腕組みしながらぐちぐちというジェイクを前に姉は静かにパスタを食べ続け、終わると口元を拭いて言った。


「あの、ジェイク様。私、食事が済みましたので。お先に失礼しても宜しいでしょうか?」


「な、何いっ?!お前・・・人がまだ食事もせずに話をしているときに席を立とうと言うのかっ?!どこまでも俺を馬鹿にして・・っ!」


もう我慢の限界だった。こんなクズにこれ以上大切な姉をなじられてたまるか。


「あーら、ジェイク様。それなら私が食べるのを手伝って差し上げますわ。」


私の言葉にジェイクが困惑気味にこちらを向いた。


「何?」


よし、今だっ!私はぐつぐつ煮え立つシチューをスプーンですくうと言った。


「はい、あ~ん。」


するとつられて口を開けるジェイク。私はそのまま熱いシチューを口の中に入れてやった。


「あっち~いっ!!」


途端に叫ぶジェイク。


「キャアッ!ジェイク様っ!」


ノーラが叫ぶ。


「さ。お姉さま、行きましょう。」


私は熱い熱いと水をがぶ飲みするジェイクと、おろおろするノーラを残して姉の手を握ると席を立って歩きだした。

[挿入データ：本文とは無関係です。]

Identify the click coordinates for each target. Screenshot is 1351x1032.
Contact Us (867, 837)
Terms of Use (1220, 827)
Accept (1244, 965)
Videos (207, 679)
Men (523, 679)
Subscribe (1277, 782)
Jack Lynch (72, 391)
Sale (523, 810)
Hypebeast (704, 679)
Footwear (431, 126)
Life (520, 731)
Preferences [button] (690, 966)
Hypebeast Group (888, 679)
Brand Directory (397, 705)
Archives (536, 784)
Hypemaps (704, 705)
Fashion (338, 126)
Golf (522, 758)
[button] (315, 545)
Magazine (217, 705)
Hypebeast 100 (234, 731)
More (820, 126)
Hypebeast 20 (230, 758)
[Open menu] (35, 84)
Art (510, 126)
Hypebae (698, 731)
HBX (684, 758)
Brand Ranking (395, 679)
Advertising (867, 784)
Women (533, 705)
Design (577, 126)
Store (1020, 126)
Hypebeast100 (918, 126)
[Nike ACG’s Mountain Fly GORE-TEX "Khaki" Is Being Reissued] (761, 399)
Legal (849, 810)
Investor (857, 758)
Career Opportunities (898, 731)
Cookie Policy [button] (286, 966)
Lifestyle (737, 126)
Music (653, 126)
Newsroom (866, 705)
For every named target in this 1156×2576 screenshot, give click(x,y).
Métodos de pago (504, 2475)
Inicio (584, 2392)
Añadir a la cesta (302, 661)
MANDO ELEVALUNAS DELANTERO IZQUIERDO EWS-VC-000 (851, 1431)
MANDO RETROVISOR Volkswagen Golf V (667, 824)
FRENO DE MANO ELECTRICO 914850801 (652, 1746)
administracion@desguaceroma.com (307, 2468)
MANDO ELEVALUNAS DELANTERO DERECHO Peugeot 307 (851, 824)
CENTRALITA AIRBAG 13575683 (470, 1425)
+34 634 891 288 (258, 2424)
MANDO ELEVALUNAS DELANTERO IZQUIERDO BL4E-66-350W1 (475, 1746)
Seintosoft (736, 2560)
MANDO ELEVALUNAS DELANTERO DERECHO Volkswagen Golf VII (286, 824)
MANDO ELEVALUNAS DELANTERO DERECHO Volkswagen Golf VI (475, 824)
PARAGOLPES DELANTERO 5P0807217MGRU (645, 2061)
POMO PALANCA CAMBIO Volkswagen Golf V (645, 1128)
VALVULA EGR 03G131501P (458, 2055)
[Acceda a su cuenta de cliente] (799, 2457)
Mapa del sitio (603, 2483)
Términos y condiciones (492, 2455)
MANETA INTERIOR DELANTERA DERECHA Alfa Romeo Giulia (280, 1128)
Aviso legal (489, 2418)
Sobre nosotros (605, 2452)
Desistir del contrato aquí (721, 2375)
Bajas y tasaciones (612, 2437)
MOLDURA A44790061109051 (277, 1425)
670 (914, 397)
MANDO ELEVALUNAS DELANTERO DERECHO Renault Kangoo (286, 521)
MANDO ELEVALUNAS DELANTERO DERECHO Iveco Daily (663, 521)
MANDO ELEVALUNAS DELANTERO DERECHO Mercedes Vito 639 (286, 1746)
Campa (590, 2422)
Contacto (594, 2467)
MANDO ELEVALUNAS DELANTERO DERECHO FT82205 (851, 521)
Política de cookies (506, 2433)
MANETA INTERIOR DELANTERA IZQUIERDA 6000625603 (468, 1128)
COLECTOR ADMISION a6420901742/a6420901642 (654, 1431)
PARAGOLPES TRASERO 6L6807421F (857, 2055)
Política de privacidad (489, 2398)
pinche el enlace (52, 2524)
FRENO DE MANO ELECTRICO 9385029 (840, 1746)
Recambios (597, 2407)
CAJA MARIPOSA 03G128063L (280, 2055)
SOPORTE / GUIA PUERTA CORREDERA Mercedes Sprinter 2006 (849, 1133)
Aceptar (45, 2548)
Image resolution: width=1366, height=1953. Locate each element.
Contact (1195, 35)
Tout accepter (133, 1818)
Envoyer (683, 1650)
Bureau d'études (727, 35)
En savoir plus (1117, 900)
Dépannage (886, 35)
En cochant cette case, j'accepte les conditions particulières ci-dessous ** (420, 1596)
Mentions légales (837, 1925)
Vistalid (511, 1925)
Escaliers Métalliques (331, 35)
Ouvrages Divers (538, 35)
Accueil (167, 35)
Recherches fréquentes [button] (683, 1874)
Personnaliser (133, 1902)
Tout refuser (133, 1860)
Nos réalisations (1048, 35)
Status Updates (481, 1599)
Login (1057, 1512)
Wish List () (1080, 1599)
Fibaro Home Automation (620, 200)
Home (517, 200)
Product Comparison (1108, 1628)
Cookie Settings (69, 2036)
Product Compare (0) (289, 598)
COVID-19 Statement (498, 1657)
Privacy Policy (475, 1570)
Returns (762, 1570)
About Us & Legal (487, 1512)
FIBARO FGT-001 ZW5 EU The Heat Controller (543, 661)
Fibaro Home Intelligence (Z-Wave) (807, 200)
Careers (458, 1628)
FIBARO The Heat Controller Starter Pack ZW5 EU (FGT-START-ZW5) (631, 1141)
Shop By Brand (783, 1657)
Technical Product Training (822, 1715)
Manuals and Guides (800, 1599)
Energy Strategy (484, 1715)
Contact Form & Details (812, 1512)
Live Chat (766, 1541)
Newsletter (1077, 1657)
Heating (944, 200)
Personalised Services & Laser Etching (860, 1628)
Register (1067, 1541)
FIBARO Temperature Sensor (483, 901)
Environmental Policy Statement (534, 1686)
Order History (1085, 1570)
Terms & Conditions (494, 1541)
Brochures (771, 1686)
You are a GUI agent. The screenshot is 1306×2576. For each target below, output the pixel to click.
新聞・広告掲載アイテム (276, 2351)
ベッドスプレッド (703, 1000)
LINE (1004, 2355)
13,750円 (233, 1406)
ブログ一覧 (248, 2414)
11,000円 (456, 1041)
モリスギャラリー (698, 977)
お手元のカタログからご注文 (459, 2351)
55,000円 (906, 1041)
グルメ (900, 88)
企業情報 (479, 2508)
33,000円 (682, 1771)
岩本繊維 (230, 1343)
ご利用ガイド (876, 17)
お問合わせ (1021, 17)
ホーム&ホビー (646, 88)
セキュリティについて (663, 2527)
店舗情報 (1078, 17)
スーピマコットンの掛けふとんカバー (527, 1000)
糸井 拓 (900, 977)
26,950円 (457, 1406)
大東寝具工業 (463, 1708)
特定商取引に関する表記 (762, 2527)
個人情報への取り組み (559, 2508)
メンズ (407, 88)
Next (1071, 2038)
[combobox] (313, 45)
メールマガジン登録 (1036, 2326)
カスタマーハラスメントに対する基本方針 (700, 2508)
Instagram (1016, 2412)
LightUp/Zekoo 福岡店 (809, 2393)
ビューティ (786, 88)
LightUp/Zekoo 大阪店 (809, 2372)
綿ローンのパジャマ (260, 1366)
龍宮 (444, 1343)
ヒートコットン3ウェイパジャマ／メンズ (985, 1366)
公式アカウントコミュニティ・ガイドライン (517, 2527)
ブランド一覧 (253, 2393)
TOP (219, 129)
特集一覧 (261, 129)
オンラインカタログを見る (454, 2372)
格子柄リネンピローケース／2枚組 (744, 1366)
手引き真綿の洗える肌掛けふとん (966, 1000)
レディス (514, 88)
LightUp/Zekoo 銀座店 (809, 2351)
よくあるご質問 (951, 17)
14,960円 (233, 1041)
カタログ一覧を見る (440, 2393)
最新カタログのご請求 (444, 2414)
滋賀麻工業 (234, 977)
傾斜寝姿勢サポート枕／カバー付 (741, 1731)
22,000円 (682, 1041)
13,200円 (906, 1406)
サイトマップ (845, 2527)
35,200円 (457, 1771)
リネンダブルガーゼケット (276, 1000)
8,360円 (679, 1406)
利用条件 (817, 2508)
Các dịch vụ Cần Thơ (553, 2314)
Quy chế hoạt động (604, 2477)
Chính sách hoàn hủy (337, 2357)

「あ、あの。ルチア・・・いいのかしら?ジェイク様をあのままにして・・。」


姉は私に手を引かれながら困惑気味に声を掛けてきた。


「ええ、いいのよっ!これであの熱々メニューも消え去って厨房の人たちの仕事がきっとまた一つ減るはずだから。」


姉の手を引きながら私は思った。


もう決めた。この私が2人の婚約を破談にしてやると―。